_WHAT YOU SHOULD DO_:
Word for word, retype the lines from the one containing "The height and width of the screenshot is (281, 540)." to the one containing "Screen dimensions: 457x420" below, keeping both end lines and dropping the pictures.

_RAW DATA_:

========

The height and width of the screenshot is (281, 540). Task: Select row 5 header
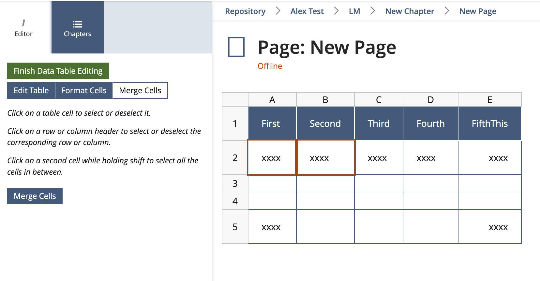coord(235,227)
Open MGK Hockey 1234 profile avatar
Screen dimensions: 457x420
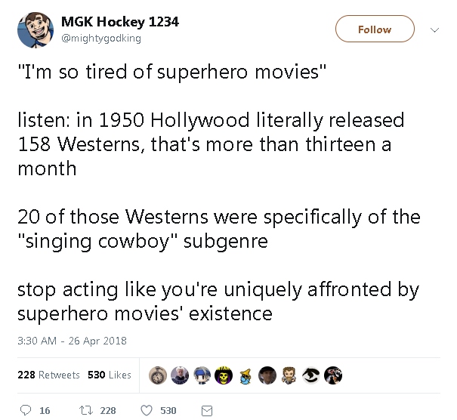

========

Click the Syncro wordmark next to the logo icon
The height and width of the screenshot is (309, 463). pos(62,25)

========

_YOUR SOLUTION_:
The height and width of the screenshot is (281, 540). Task: Select row 5 header
coord(235,227)
Open MGK Hockey 1234 profile avatar
Screen dimensions: 457x420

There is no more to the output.